Radiation Therapy After Breast Implant Reconstruction Associated With Lower Levels of Well-Being
According to research, women who have breast implant reconstruction, followed by radiation therapy, are not as happy with the results and report lower levels of well-being than women who have the same reconstruction without radiation therapy.
Background and Goals
Radiation therapy, the use of high-energy radiation to kill breast cancer cells and shrink tumors, is often used after breast cancer surgery to lessen the risk of the cancer returning.
About 26 to 38 percent of women in the United States who have a total mastectomy, removal of the whole breast, have breast reconstruction surgery to reshape or rebuild the breast(s) immediately afterward.
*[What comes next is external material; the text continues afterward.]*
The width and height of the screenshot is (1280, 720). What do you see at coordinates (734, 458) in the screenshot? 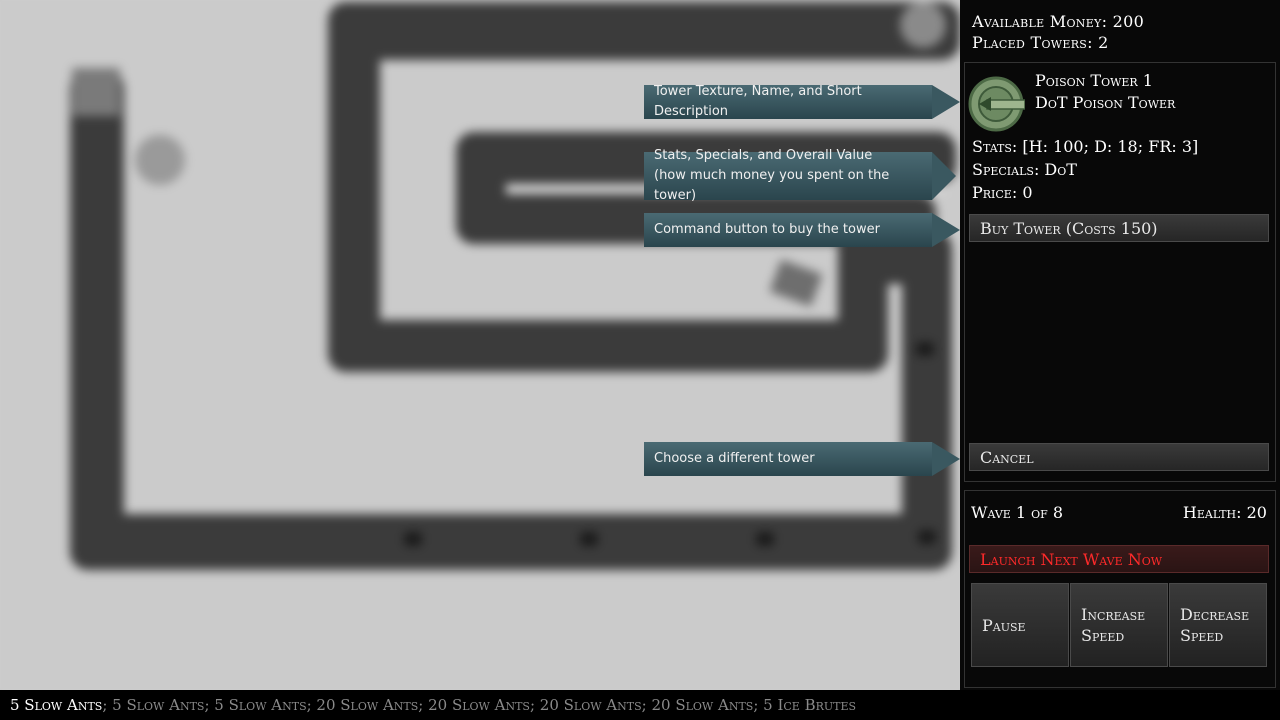
I see `callout-cancel-text: Choose a different tower` at bounding box center [734, 458].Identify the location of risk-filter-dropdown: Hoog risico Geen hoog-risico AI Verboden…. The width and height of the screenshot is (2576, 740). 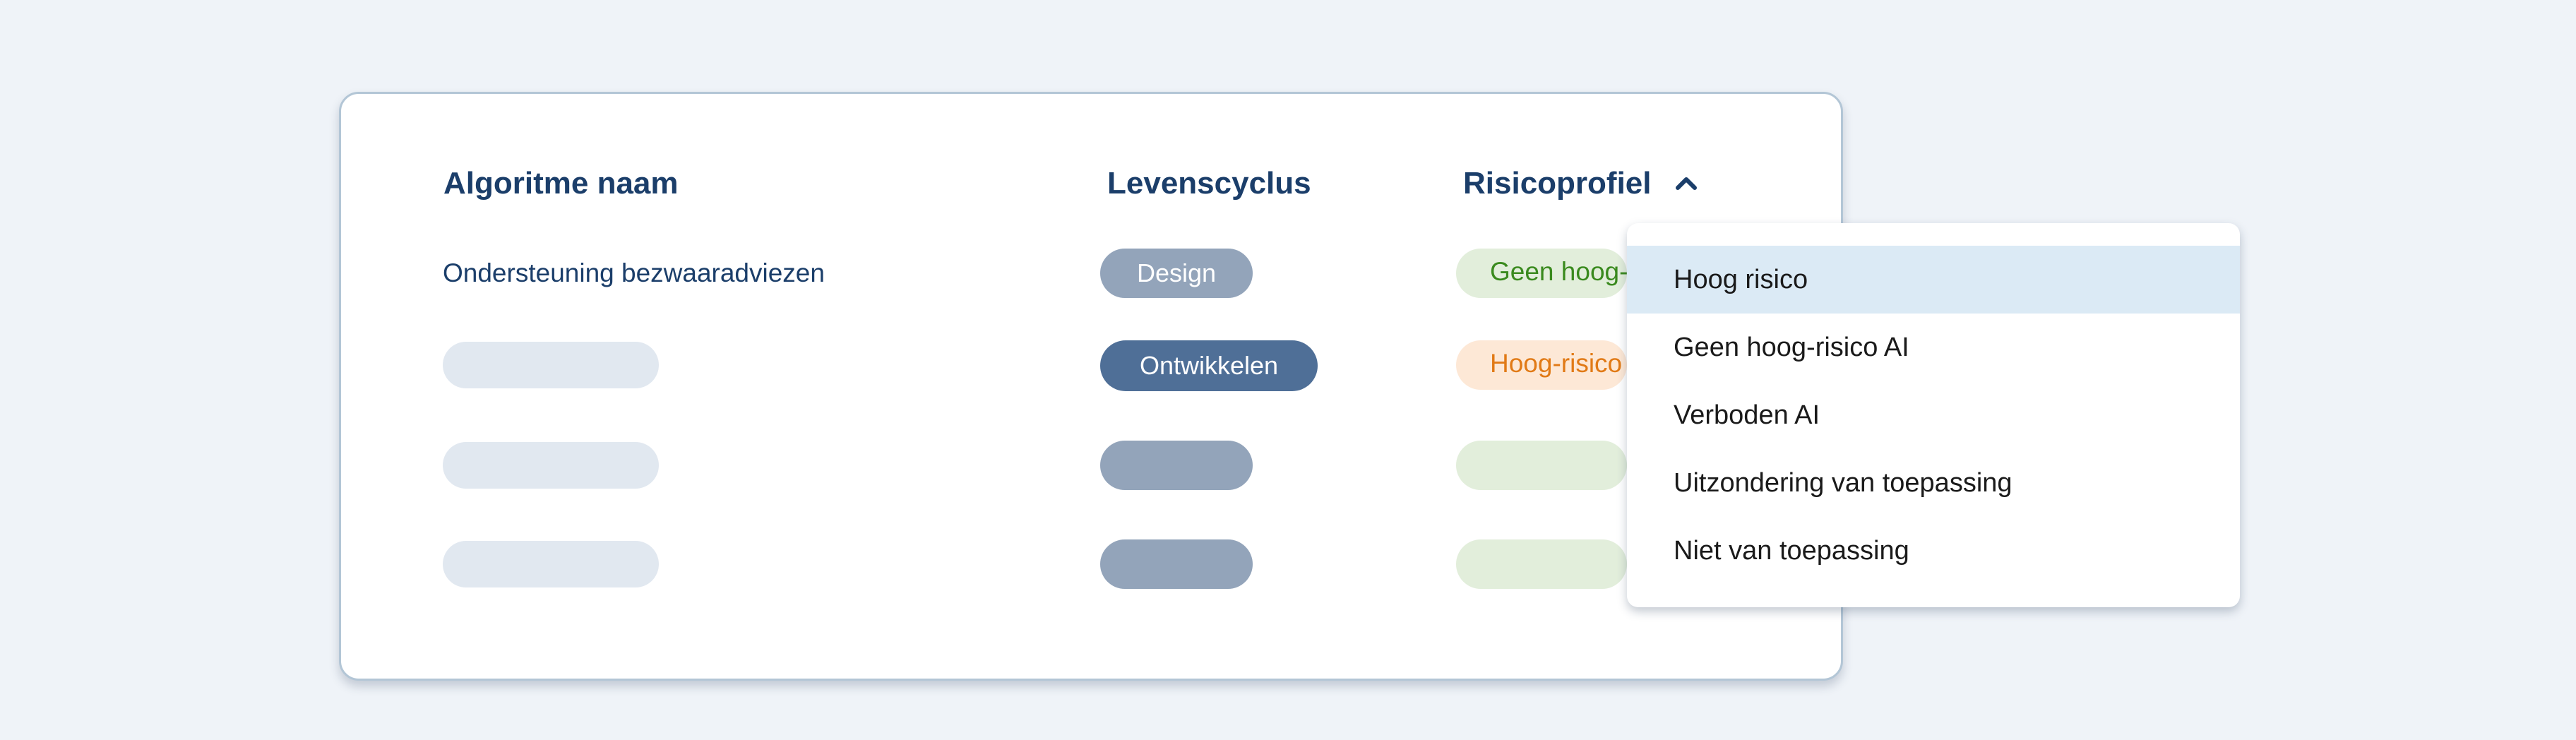
(1934, 415).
Implants are used in 68 percent of those surgeries – they've been the most commonly used method since 2003.
Past studies show that radiation therapy after breast implant reconstruction is associated with complications, such as tightness, pain, problems with appearance and difficulty moving, but few looked at the effect that these surgeries have on women’s well-being and quality of life.
Researchers used the BREAST-Q, a questionnaire designed to measure breast surgery-related quality of life and happiness. The questionnaire was sent to women who had implant-based breast reconstruction, with and without radiation, at one of three centers in the United States and Canada. Responses were received from 219 women who had radiation therapy and 414 women who didn't, for a total of 633 completed questionnaires.
Women who had implant-based reconstruction followed by radiation therapy reported having a lower quality of life than women who did not have radiation therapy.
Of the total group,
- 58.3 percent of women who had radiation therapy were satisfied with their reconstructed breasts, compared to 64 percent of those who did not
- 66.8 percent of women who had radiation therapy were satisfied with the surgery outcome, compared to 71.4 percent of those who did not
- 66.7 percent of women who had radiation therapy reported psychosocial well-being, compared to 70.9 of those who did not
- 47 percent of women who had radiation therapy reported sexual well-being, compared to 52.3 percent of those who did not
- 71.8 percent of women who had radiation therapy reported physical well-being, compared to 75.1 percent of those who did not
Factors such as carrying less body fat, reconstruction of both breasts rather than one, and having silicone implants rather than saline were associated with higher levels of satisfaction with breasts.
Limitations include the fact that women waited different amounts of time to start radiation therapy depending on which clinic they were at. Researchers suggest future studies focus on how the timing, dose, and way in which the radiation therapy is given affect how happy women are with their breasts after implant reconstruction with radiation therapy.
What This Means for You
If you’re planning your breast cancer surgery and are undecided about reconstruction options, the information in this study is important to consider. Radiation therapy has been proven beneficial for women who have a high risk of the cancer returning. But American Society of Clinical Oncology (ASCO) guidelines say there isn’t enough evidence to suggest post-mastectomy radiation therapy be used regularly for women whose cancer is less likely to return.
But radiation therapy is increasingly offered. Side effects can range from mild to serious. When considering radiation therapy after implant reconstruction surgery, talk to your doctor about balancing cancer care with quality of life.
If you've gone through breast implant reconstruction and radiation therapy and are unhappy with the results, talk with your reconstructive surgeon about possible solutions or see another surgeon. A nurse navigator may be able to help you find one who will best fit your needs.
Albornoz, Claudia; Matros, Evan; McCarthy, Colleen et al. Implant breast reconstruction and radiation: a multicenter analysis of long-term health-related quality of life and satisfaction. Annals of Surgical Oncology. July 2014; 10.1245/s10434-014-3483-2.